9        Hatchett, still represented by counsel, sought certiorari review in the circuit court.  He challenged the decision on several grounds, including DHA’s consideration of all of the facts in the record and the determination that revocation was appropriate.  The circuit court upheld the revocation.  Hatchett filed a pro se notice of appeal and this appeal follows.

STANDARD OF REVIEW

10      “In a review of a decision to revoke probation, we defer to the decision of the Division of Hearings and Appeals, applying the same standard as the circuit court.”  State ex rel. Simpson v. Schwarz, 2002 WI App 7, ¶10, 250 Wis. 2d 214, 640 N.W.2d 527.

Our review is limited to the following questions:  (1) whether DHA kept within its jurisdiction; (2) whether DHA acted according to law; (3) whether DHA’s actions were arbitrary, oppressive or unreasonable and represented its will rather than its judgment; (4) and whether the
evidence was such that DHA might reasonably make the decision in question.

Id.

DISCUSSION

11      Hatchett, now representing himself, has raised two issues on appeal.  Neither was raised in the proceedings below.  We refuse to consider the merits of these arguments and affirm.

12      First, Hatchett argues that DHA’s decision to revoke his probation “for failure to provide a signed statement was not based upon valid law and reasoning when his agent failed to properly advise him of his Fifth Amendment privilege against self-incrimination.”  (Some capitalization omitted.)  Questions concerning whether Hatchett had to be or was properly advised of his Fifth Amendment rights prior to his conversation with his probation agent, and how that should affect the analysis of the alleged rules violation, were not raised at the hearing before the ALJ.[2]  The Fifth Amendment issue was also not raised in Hatchett’s appeals to DHA and the circuit court.  We decline to consider the merits of this issue because it was not raised in the proceedings below.  See State v. Huebner, 2000 WI 59, ¶10, 235 Wis. 2d 486, 611 N.W.2d 727 (issues that are not preserved in the circuit court generally will not be considered for the first time on appeal).

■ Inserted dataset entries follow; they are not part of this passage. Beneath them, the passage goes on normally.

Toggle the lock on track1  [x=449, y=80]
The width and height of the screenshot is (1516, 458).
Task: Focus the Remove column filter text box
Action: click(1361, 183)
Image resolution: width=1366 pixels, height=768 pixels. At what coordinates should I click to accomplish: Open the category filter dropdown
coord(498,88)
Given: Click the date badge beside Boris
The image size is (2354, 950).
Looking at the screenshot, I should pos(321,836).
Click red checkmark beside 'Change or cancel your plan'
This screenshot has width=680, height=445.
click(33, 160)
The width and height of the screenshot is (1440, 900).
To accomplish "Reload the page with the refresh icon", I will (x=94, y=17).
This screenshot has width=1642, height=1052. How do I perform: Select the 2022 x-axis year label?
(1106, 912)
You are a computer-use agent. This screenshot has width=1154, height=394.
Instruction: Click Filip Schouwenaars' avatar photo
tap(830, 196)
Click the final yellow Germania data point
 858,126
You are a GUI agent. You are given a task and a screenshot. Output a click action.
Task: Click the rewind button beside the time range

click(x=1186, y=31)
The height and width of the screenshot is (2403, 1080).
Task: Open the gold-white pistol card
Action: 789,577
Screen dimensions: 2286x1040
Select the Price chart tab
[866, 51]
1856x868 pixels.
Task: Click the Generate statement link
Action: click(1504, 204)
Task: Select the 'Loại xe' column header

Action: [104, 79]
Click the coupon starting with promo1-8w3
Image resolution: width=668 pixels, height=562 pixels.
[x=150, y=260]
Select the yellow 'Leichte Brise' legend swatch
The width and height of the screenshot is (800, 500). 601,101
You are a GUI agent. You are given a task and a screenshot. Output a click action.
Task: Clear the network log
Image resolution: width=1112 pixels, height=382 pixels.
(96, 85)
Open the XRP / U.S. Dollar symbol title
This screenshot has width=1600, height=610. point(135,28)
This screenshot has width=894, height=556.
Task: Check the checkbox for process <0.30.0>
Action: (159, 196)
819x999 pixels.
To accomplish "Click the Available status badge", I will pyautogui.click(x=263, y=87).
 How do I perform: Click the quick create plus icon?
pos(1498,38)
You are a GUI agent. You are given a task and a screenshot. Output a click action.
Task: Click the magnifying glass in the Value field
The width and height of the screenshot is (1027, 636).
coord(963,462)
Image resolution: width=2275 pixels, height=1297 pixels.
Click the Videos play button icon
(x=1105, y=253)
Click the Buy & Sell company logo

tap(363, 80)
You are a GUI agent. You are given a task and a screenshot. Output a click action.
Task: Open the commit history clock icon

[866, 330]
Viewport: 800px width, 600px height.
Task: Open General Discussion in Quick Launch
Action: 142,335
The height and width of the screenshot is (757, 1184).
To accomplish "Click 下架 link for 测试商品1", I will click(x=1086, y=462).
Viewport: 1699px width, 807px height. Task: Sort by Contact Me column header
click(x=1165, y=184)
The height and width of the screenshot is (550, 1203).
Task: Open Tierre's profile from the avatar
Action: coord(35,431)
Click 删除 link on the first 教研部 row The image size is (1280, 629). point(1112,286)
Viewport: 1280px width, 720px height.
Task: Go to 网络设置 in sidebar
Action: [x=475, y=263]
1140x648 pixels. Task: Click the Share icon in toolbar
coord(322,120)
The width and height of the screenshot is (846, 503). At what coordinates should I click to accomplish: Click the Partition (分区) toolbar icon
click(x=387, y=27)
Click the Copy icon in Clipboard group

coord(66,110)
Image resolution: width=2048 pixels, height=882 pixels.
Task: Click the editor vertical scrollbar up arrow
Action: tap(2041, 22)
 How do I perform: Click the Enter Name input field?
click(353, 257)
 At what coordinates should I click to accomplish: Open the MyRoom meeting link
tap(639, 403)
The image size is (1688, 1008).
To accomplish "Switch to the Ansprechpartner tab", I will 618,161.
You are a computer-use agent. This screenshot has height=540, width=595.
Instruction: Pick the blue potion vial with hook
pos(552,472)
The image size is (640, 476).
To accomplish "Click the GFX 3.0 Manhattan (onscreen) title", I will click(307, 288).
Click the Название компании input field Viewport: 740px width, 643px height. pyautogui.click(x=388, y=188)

13      Second, Hatchett argues that his attorney provided ineffective assistance by failing “to make a reasonable investigation into the issue of his probation agent’s failure to grant him immunity before seeking to have him provide and sign a statement.”  Hatchett contends that his attorney should have raised this issue at the hearing and in the appeals to DHA and the circuit court.  Our review is limited to the actions of the administrative body only, and the effectiveness of counsel during the revocation hearing is not a proper subject for review in this appeal.  See State v. Ramey, 121 Wis. 2d 177, 181-82, 359 N.W.2d 402 (Ct. App. 1984) (writ of certiorari is not appropriate remedy for claim of ineffective assistance of counsel in a probation revocation hearing).  Therefore, we do not consider the merits of Hatchett’s allegations of ineffective assistance of counsel.

14      Hatchett has not challenged the revocation decision on any other bases, including those raised at the circuit court.  Issues raised in the circuit court but not briefed or argued on appeal are deemed abandoned.  See Reiman Assocs., Inc. v. R/A Adver., Inc., 102 Wis. 2d 305, 306 n.1, 306 N.W.2d 292 (Ct. App. 1981).  Thus, we do not consider Hatchett’s previous challenges to DHA’s decision.

            By the Court.—Order affirmed.

            This opinion will not be published.  See Wis. Stat. Rule 809.23(1)(b)5.

 


 



[1]  All references to the Wisconsin Statutes are to the 2009-10 version unless otherwise noted.

[2]  Hatchett’s brief contains a single assertion that the probation agent’s “failure to advise Hatchett of his Fifth Amendment privilege against self-incrimination arose at the hearing.”  Hatchett has not identified when this issue was raised and we have not located any reference to the Fifth Amendment in the hearing transcript.  Hatchett’s appendix includes several pages of the hearing transcript, including a question the ALJ asked the probation agent about warnings listed on the top of the standard Department of Corrections form that is used to take a probationer’s statement.  The form, which is in the record, contains a warning that failure to account for one’s activities and whereabouts is a basis for revocation.  The form does not reference Fifth Amendment rights.